__Written instruction__. Copy the rows below, substituting "Screen size" for every occurrence of "Screen dimensions" and leaving everything else unchanged.

__Source records__.
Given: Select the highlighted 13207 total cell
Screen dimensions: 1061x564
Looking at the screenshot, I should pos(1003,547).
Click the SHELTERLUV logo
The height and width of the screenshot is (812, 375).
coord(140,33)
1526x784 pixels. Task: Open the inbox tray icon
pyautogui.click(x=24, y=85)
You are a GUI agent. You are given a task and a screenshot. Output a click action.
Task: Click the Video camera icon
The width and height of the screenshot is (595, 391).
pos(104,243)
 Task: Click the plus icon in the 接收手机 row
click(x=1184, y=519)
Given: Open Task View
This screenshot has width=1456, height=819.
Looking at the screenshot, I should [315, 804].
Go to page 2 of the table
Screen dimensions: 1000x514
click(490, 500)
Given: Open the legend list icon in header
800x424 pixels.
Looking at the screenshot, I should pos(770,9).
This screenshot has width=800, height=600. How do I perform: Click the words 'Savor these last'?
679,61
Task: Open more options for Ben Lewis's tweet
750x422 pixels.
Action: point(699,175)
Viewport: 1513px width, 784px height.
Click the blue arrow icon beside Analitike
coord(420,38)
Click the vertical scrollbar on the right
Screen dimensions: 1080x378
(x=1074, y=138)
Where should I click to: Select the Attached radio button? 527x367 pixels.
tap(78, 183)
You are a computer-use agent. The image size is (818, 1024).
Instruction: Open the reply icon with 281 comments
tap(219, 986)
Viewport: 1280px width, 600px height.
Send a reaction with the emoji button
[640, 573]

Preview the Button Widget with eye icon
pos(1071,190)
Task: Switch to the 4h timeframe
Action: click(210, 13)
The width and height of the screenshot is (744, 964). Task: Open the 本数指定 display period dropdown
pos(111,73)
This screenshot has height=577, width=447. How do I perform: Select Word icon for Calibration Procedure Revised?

__Final result__.
Given: Select the highlighted 13207 total cell
Screen size: 1061x564
Looking at the screenshot, I should pos(1003,547).
Click the SHELTERLUV logo
The height and width of the screenshot is (812, 375).
coord(140,33)
1526x784 pixels. Task: Open the inbox tray icon
pyautogui.click(x=24, y=85)
You are a GUI agent. You are given a task and a screenshot. Output a click action.
Task: Click the Video camera icon
The width and height of the screenshot is (595, 391).
pos(104,243)
 Task: Click the plus icon in the 接收手机 row
click(x=1184, y=519)
Given: Open Task View
This screenshot has width=1456, height=819.
Looking at the screenshot, I should [315, 804].
Go to page 2 of the table
Screen size: 1000x514
click(490, 500)
Given: Open the legend list icon in header
800x424 pixels.
Looking at the screenshot, I should pos(770,9).
This screenshot has width=800, height=600. How do I perform: Click the words 'Savor these last'?
679,61
Task: Open more options for Ben Lewis's tweet
750x422 pixels.
Action: point(699,175)
Viewport: 1513px width, 784px height.
Click the blue arrow icon beside Analitike
coord(420,38)
Click the vertical scrollbar on the right
Screen size: 1080x378
(x=1074, y=138)
Where should I click to: Select the Attached radio button? 527x367 pixels.
tap(78, 183)
You are a computer-use agent. The image size is (818, 1024).
Instruction: Open the reply icon with 281 comments
tap(219, 986)
Viewport: 1280px width, 600px height.
Send a reaction with the emoji button
[640, 573]

Preview the Button Widget with eye icon
pos(1071,190)
Task: Switch to the 4h timeframe
Action: click(210, 13)
The width and height of the screenshot is (744, 964). Task: Open the 本数指定 display period dropdown
pos(111,73)
This screenshot has height=577, width=447. How do I perform: Select Word icon for Calibration Procedure Revised?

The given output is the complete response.